>> Start Excerpt to read

Counting the Black Star Lick and others

Hello all - newbie here. Love this site!

So this is probably a stupid question, but how is Yngwie counting the black star lick? Is it 16th’s starting on the & and landing on the downbeat? Starting on the downbeat and landing on the &? Not 16ths at all? Am I missing something?

Same question for the Example 7 on the Malmsteen REH video (Troy breaks it down in episode 10 of cracking the code “Inside the volcano”).

I realize that my ear should probably be good enough to pick this up - but honestly I’m just not getting it. And it’s really difficult for me to learn the licks with chunking so I can play them fast if I don’t have a down beat of some sort as a mile marker.

>> End Excerpt to read
>> Start Dataset content

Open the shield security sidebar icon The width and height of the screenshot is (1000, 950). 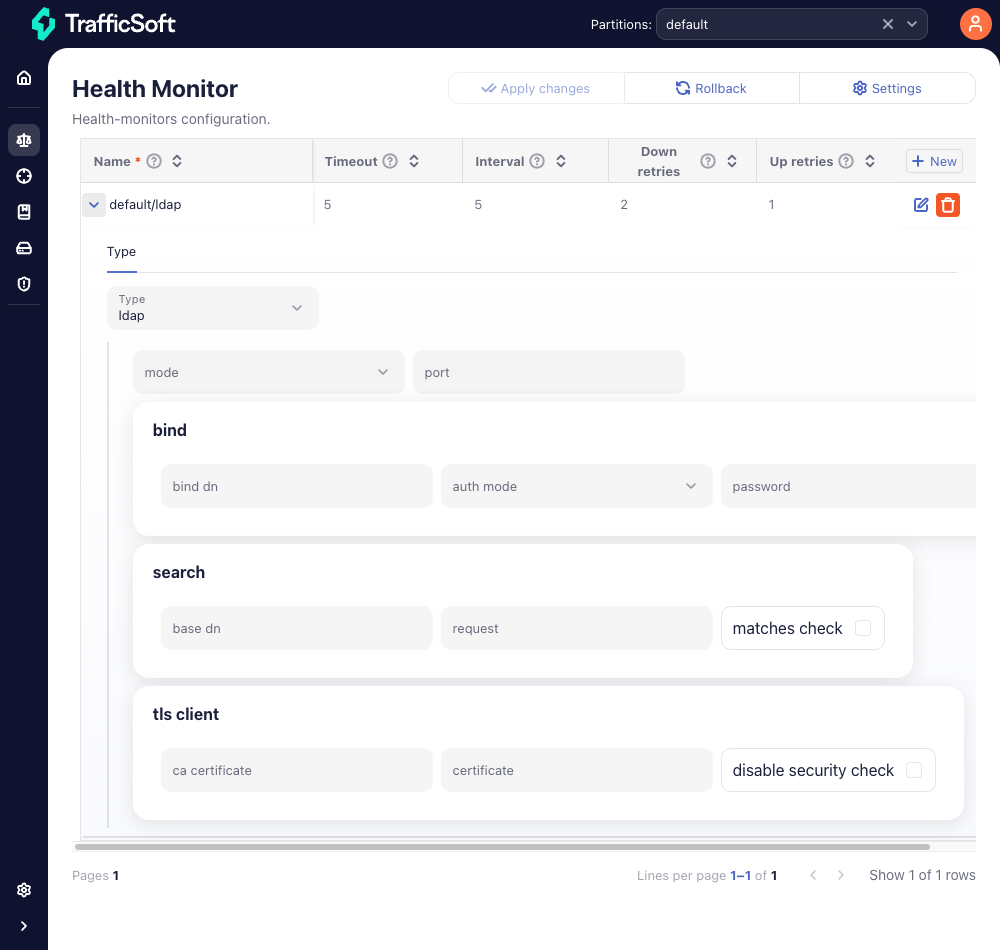pos(24,284)
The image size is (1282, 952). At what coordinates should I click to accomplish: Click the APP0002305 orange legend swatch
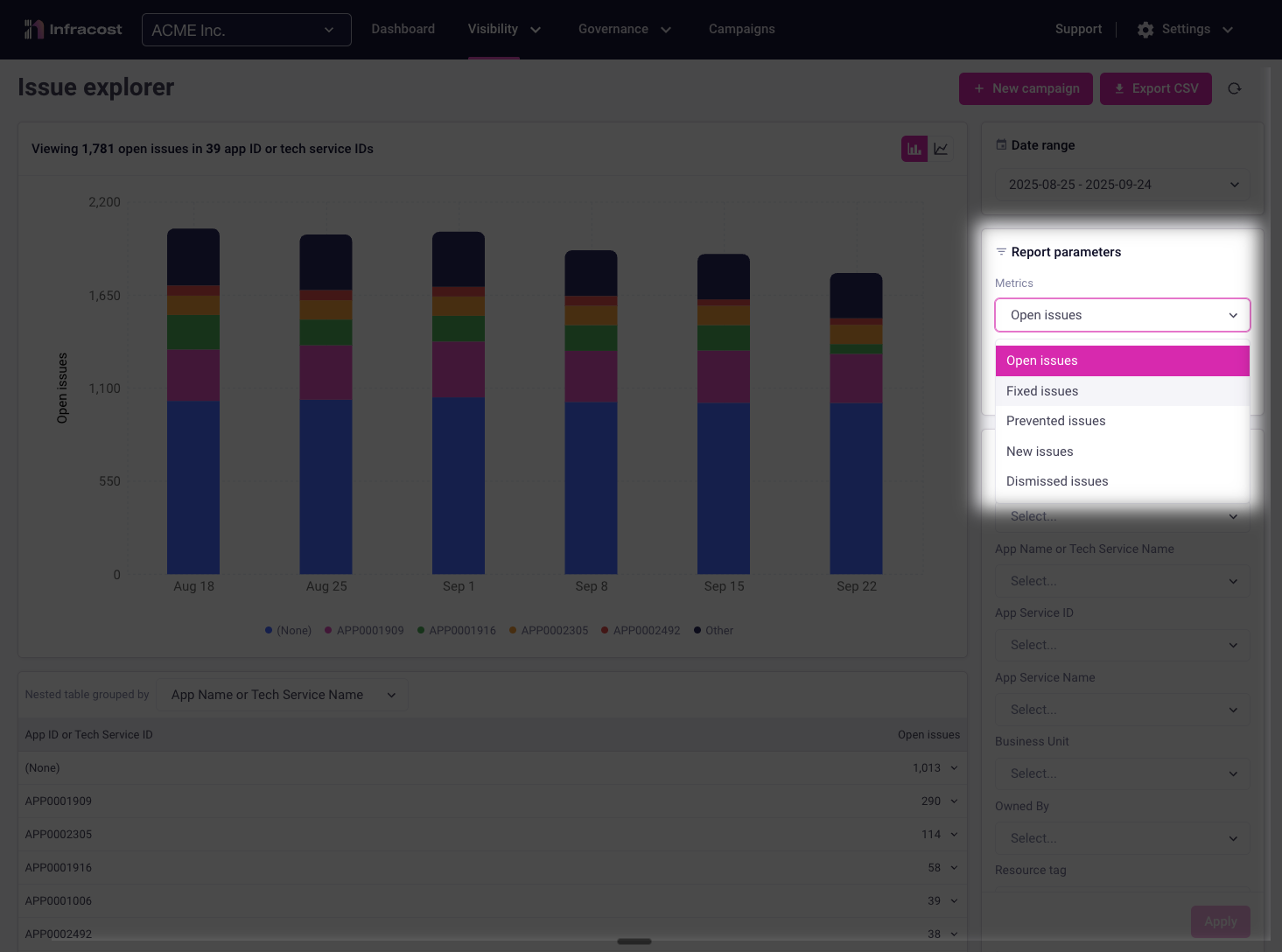coord(513,631)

>> End Dataset content

*Objectives:*
a: Say whether each statement agrees with the forum post, answering yes or no and quoting the deciding words from it exactly. (i) The writer is new to the site. (ii) The writer finds it easy to learn licks by chunking without a downbeat as a reference. (iii) Troy breaks down Example 7 in episode 10 of Cracking the Code.
b: Please output a passage of the forum post exactly. Begin at the words that have "Counting the Black Star Lick and", and stop after "I missing something?".
This data comes from a source unrelated to the forum post.

*Solutions in order:*
a:
(i) Yes: "newbie here"
(ii) No: "it’s really difficult for me to learn the licks with chunking so I can play them fast if I don’t have a down beat of some sort as a mile marker"
(iii) Yes: "Troy breaks it down in episode 10 of cracking the code “Inside the volcano”"

b:
Counting the Black Star Lick and others

Hello all - newbie here. Love this site!

So this is probably a stupid question, but how is Yngwie counting the black star lick? Is it 16th’s starting on the & and landing on the downbeat? Starting on the downbeat and landing on the &? Not 16ths at all? Am I missing something?